Hi I'm working on a project where we need to check patients DNA sequences (for a single gene), and find all differences to ref seq for that and then check the effects. first I'll compare the sequence to it's ref seq and find differences. then i need to check if this variations were reported before.
i know that some variants witch have more than 1% frequency were reported and i can use dbSNP for this purpose, but i need more. i want to check if the single nucleotide variation between the reference and my patient sequence is a rare variant reported before or not? and if reported, is there any information on effects?
i heard about gene-specific databases some, is there any other valuable database? better to be available for programming. (e.g in R)
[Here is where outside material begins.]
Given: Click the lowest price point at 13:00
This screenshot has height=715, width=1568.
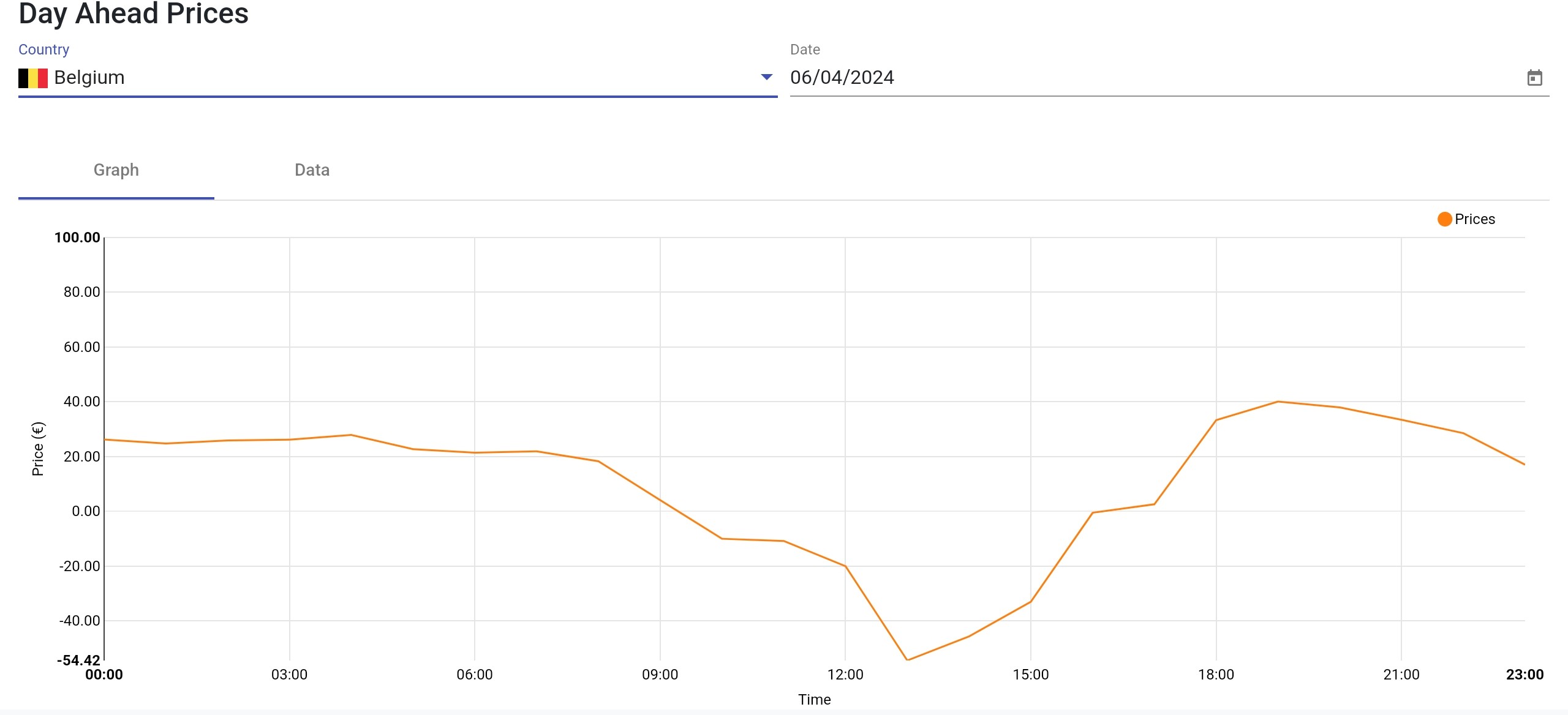Looking at the screenshot, I should [x=907, y=659].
my sequences comes from sanger sequencing and .ab1 files are available
thanks all
i'm doing this for a hospital, they're now checking them handy online :D but we believe that we need more databases than what you said, for example 1000 genomes and ExAc projects are very well but there exist some gene specific databases having more info on some regions, isn't there any database that has them all together?
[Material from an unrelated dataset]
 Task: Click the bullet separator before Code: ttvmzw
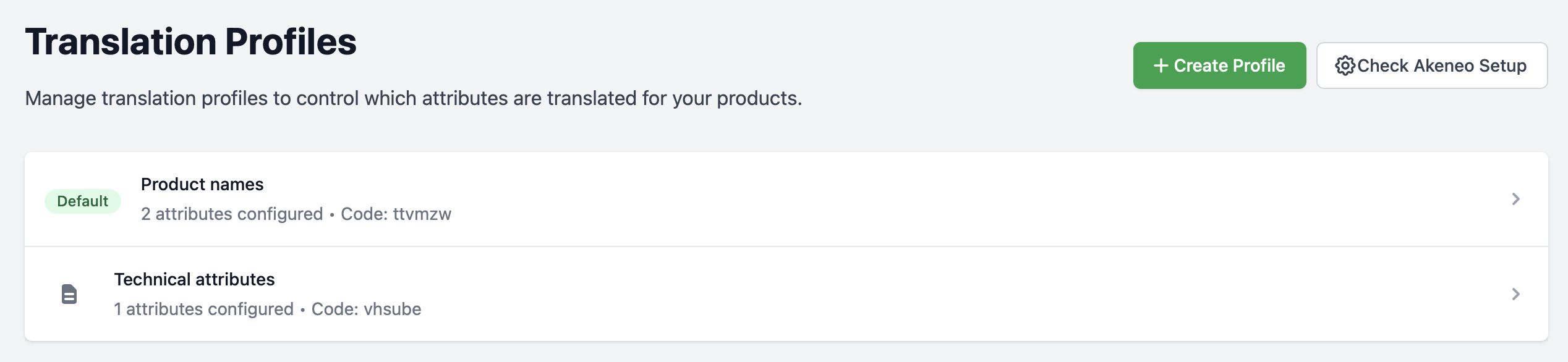(332, 214)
The population databases I listed are primarily used for filtering purposes based on allele frequencies. Unfortunately data silos are a thing, so you can't get all databases easily in one place for the various locus specific databases for instance. You do probably want to annotate with ClinVar at least as it is probably the most comprehensive clinical database of variants out there. HGMD Pro is good but I don't know if you have a subscription whether you can get a local download. GEMINI does annotate with ClinVar and OMIM.
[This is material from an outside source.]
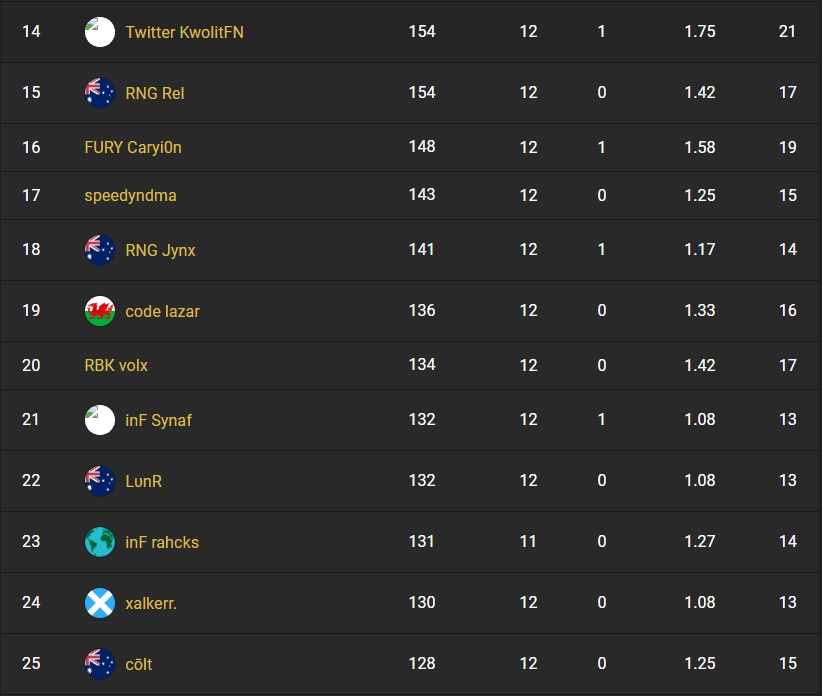The image size is (822, 696).
Task: Select the player name FURY Caryi0n
Action: tap(133, 147)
Just saw that you are working with Sanger sequencing output. Likely if you want to automatically annotate your variants with all of this information you'll need to code something custom yourself. Identify all of the databases you can access and try and download the data, set things up into a custom local database. You'll also want to set up some sort of automated process or reminder for updating them as well.
Or you can convert your Sanger output into some sort of BED or VCF format containing just the variant(s) and not the whole sequence file and use that in conjunction with GEMINI, snpEff, VEP, annoation programs in R, or whatever works best for you.